=== Dataset extract ===

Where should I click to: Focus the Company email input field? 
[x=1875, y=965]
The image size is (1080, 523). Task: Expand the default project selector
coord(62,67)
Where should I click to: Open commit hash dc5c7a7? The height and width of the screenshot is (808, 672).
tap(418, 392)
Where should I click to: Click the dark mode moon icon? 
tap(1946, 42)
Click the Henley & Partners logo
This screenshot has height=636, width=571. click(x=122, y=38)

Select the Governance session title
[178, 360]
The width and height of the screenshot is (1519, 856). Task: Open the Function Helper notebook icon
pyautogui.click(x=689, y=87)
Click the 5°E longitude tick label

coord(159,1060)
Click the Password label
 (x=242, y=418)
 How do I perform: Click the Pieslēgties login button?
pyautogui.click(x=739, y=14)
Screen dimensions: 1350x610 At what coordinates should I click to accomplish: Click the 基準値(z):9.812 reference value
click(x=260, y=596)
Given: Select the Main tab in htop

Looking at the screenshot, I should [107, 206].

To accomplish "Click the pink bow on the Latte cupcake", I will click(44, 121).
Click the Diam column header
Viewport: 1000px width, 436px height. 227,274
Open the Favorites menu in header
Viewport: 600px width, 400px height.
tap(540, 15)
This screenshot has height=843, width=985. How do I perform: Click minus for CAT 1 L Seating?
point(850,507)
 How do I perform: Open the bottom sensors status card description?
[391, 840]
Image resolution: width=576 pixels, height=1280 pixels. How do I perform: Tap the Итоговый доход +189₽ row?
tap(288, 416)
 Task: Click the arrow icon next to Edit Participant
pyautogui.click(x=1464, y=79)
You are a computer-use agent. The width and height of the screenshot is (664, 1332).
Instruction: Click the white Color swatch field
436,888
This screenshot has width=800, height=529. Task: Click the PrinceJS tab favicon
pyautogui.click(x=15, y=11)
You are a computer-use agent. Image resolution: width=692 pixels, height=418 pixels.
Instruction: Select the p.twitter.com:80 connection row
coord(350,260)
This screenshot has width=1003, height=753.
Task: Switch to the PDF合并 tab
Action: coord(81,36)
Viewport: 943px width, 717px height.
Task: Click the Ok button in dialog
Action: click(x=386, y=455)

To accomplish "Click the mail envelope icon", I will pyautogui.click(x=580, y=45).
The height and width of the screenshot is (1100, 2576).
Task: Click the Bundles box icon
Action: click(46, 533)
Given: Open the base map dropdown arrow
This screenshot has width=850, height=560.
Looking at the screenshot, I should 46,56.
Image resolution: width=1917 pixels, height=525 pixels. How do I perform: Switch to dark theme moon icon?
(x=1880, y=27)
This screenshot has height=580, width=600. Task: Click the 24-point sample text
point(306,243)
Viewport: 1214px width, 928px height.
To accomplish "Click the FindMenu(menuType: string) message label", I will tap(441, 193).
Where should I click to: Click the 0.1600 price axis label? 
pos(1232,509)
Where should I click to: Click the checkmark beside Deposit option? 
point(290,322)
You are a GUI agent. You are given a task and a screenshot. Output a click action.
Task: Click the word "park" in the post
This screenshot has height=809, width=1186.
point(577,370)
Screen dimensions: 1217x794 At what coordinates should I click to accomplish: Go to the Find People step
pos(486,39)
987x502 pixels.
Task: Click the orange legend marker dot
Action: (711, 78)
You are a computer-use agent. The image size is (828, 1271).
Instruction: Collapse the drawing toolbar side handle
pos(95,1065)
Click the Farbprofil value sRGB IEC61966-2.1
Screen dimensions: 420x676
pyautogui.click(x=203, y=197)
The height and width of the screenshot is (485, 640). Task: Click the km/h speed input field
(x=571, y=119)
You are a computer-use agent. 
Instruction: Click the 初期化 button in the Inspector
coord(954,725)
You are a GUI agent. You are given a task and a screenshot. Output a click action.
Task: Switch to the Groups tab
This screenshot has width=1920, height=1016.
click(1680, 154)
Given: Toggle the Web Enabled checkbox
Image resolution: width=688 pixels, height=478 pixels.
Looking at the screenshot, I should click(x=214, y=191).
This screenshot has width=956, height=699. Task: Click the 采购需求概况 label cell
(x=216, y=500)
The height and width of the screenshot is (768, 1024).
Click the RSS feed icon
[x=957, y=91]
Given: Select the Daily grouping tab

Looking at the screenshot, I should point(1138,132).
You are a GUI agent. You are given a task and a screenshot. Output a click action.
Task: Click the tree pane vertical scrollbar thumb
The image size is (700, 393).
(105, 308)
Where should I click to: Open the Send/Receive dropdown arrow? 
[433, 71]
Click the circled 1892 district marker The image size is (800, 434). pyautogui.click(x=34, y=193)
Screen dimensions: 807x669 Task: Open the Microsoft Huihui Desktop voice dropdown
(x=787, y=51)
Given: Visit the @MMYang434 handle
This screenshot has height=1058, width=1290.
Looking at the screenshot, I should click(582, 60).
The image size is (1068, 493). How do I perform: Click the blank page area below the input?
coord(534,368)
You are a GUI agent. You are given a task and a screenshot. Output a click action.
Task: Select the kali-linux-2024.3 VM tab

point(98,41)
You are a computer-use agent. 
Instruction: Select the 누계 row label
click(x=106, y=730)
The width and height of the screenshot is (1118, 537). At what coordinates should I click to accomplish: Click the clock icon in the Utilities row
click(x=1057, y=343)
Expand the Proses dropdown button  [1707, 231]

===

▸ Task goal
Copy the records. Each line should match exactly.

▸ Task result
Where should I click to: Focus the Company email input field? 
[x=1875, y=965]
The image size is (1080, 523). Task: Expand the default project selector
coord(62,67)
Where should I click to: Open commit hash dc5c7a7? The height and width of the screenshot is (808, 672).
tap(418, 392)
Where should I click to: Click the dark mode moon icon? 
tap(1946, 42)
Click the Henley & Partners logo
This screenshot has height=636, width=571. click(x=122, y=38)

Select the Governance session title
[178, 360]
The width and height of the screenshot is (1519, 856). Task: Open the Function Helper notebook icon
pyautogui.click(x=689, y=87)
Click the 5°E longitude tick label

coord(159,1060)
Click the Password label
 (x=242, y=418)
 How do I perform: Click the Pieslēgties login button?
pyautogui.click(x=739, y=14)
Screen dimensions: 1350x610 At what coordinates should I click to accomplish: Click the 基準値(z):9.812 reference value
click(x=260, y=596)
Given: Select the Main tab in htop

Looking at the screenshot, I should [107, 206].

To accomplish "Click the pink bow on the Latte cupcake", I will click(44, 121).
Click the Diam column header
Viewport: 1000px width, 436px height. 227,274
Open the Favorites menu in header
Viewport: 600px width, 400px height.
tap(540, 15)
This screenshot has height=843, width=985. How do I perform: Click minus for CAT 1 L Seating?
point(850,507)
 How do I perform: Open the bottom sensors status card description?
[391, 840]
Image resolution: width=576 pixels, height=1280 pixels. How do I perform: Tap the Итоговый доход +189₽ row?
tap(288, 416)
 Task: Click the arrow icon next to Edit Participant
pyautogui.click(x=1464, y=79)
You are a computer-use agent. The width and height of the screenshot is (664, 1332).
Instruction: Click the white Color swatch field
436,888
This screenshot has width=800, height=529. Task: Click the PrinceJS tab favicon
pyautogui.click(x=15, y=11)
You are a computer-use agent. Image resolution: width=692 pixels, height=418 pixels.
Instruction: Select the p.twitter.com:80 connection row
coord(350,260)
This screenshot has width=1003, height=753.
Task: Switch to the PDF合并 tab
Action: coord(81,36)
Viewport: 943px width, 717px height.
Task: Click the Ok button in dialog
Action: click(x=386, y=455)

To accomplish "Click the mail envelope icon", I will pyautogui.click(x=580, y=45).
The height and width of the screenshot is (1100, 2576).
Task: Click the Bundles box icon
Action: click(46, 533)
Given: Open the base map dropdown arrow
This screenshot has width=850, height=560.
Looking at the screenshot, I should 46,56.
Image resolution: width=1917 pixels, height=525 pixels. How do I perform: Switch to dark theme moon icon?
(x=1880, y=27)
This screenshot has height=580, width=600. Task: Click the 24-point sample text
point(306,243)
Viewport: 1214px width, 928px height.
To accomplish "Click the FindMenu(menuType: string) message label", I will tap(441, 193).
Where should I click to: Click the 0.1600 price axis label? 
pos(1232,509)
Where should I click to: Click the checkmark beside Deposit option? 
point(290,322)
You are a GUI agent. You are given a task and a screenshot. Output a click action.
Task: Click the word "park" in the post
This screenshot has height=809, width=1186.
point(577,370)
Screen dimensions: 1217x794 At what coordinates should I click to accomplish: Go to the Find People step
pos(486,39)
987x502 pixels.
Task: Click the orange legend marker dot
Action: (711, 78)
You are a computer-use agent. The image size is (828, 1271).
Instruction: Collapse the drawing toolbar side handle
pos(95,1065)
Click the Farbprofil value sRGB IEC61966-2.1
Screen dimensions: 420x676
pyautogui.click(x=203, y=197)
The height and width of the screenshot is (485, 640). Task: Click the km/h speed input field
(x=571, y=119)
You are a computer-use agent. 
Instruction: Click the 初期化 button in the Inspector
coord(954,725)
You are a GUI agent. You are given a task and a screenshot. Output a click action.
Task: Switch to the Groups tab
This screenshot has width=1920, height=1016.
click(1680, 154)
Given: Toggle the Web Enabled checkbox
Image resolution: width=688 pixels, height=478 pixels.
Looking at the screenshot, I should click(x=214, y=191).
This screenshot has width=956, height=699. Task: Click the 采购需求概况 label cell
(x=216, y=500)
The height and width of the screenshot is (768, 1024).
Click the RSS feed icon
[x=957, y=91]
Given: Select the Daily grouping tab

Looking at the screenshot, I should point(1138,132).
You are a GUI agent. You are given a task and a screenshot. Output a click action.
Task: Click the tree pane vertical scrollbar thumb
The image size is (700, 393).
(105, 308)
Where should I click to: Open the Send/Receive dropdown arrow? 
[433, 71]
Click the circled 1892 district marker The image size is (800, 434). pyautogui.click(x=34, y=193)
Screen dimensions: 807x669 Task: Open the Microsoft Huihui Desktop voice dropdown
(x=787, y=51)
Given: Visit the @MMYang434 handle
This screenshot has height=1058, width=1290.
Looking at the screenshot, I should click(582, 60).
The image size is (1068, 493). How do I perform: Click the blank page area below the input?
coord(534,368)
You are a GUI agent. You are given a task and a screenshot. Output a click action.
Task: Select the kali-linux-2024.3 VM tab

point(98,41)
You are a computer-use agent. 
Instruction: Select the 누계 row label
click(x=106, y=730)
The width and height of the screenshot is (1118, 537). At what coordinates should I click to accomplish: Click the clock icon in the Utilities row
click(x=1057, y=343)
Expand the Proses dropdown button  [1707, 231]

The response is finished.